I have very few photographs of my mother when she was a young woman. There are photographs of her when she was a
child; the black and white squares filled with her smiling face surrounded by her
four siblings, framed with white, scalloped edges. Many of the photographs were
taken outside, her head covered with a stocking cap and wearing overalls. It is
clear from these pictures that my mother was a tomboy, while her sister was the
princess. Faye wore the frilly dresses that my mother disdained. I think it’s
ironic that when I was growing up, she always tried to get me to wear those
same kinds of dresses. I was of the same mind as her; you can’t play baseball
or cops and robbers in a dress.
Why is it that it becomes the
mother’s job to be the recorder of the family history? And because that is her
job, she then seems absent from it. She has spent my entire life behind the
camera. We have thousands and thousands of moments recorded, and it seems that
she wasn’t a part of any of them. When she is gone from my life, I will have to
rely on my memory of her as a young mother. And memory is a fickle thing.
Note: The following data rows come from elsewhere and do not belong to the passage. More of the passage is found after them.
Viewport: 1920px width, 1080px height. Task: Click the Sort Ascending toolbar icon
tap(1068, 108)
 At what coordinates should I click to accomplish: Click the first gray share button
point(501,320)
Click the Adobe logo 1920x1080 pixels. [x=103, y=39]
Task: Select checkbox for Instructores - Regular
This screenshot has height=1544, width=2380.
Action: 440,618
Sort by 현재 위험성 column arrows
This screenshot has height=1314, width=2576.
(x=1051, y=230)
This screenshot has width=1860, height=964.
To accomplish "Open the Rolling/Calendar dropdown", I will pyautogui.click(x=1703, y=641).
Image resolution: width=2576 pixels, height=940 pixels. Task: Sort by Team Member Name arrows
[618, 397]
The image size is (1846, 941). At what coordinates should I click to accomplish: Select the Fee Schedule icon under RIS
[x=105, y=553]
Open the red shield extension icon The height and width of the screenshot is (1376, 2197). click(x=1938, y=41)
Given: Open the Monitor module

I think it is the job of all
mother’s to record – I have few pictures of my grandmother as a young woman as
well. There are pictures of her as a
child, and as a Navy officer, but the minute she got married and started having
children, the photos became about her family and not about her. Is this an
observation about motherhood in general? Do we put so much of ourselves into
the lives of our children and husbands that we seem absent? Or is it that we
are the Mighty Oz, the wo(man) behind the curtain taking care of all the
details that come with family life.
I have been working on putting all
of the family photos into albums for the last 10 years or so and it shocks me
every time that there is a ratio of about 50:1 pictures without my mother and
pictures with her. The most pictures were of her when she was pregnant with me.
My favorite picture is of her at her baby shower, her red hair cut into a
1970’s pageboy. She is wearing a blue sundress and her stomach is huge with an
8-month baby belly. There are two things
about the photo that are striking. The first, that she is smoking and drinking
a martini. I am not offended by this. She didn’t know how bad that was for
babies, and it is a historical marker of the time. It is a bit shocking to new
viewers, because I think we forget how recent medical discoveries about smoking
have changed our view on this habit. The second thing is that Mom looks
sublimely happy. She is radiant and dazzling, laughing in the picture at
something someone said. You can tell that she is ecstatic to become a mother.
This picture, though now missing, is my most precious piece of memorabilia of
my mother. When I think about this
picture, I know that she was completely committed to the idea of motherhood.
She may not have known what to expect, she may not have known she was about to
become the recorder, the memory, for her family, but she welcomed the job just
the same; with glee and an open heart. Even though she is still with me, and I
hope to have her for many, many more years, this is how I always think of her.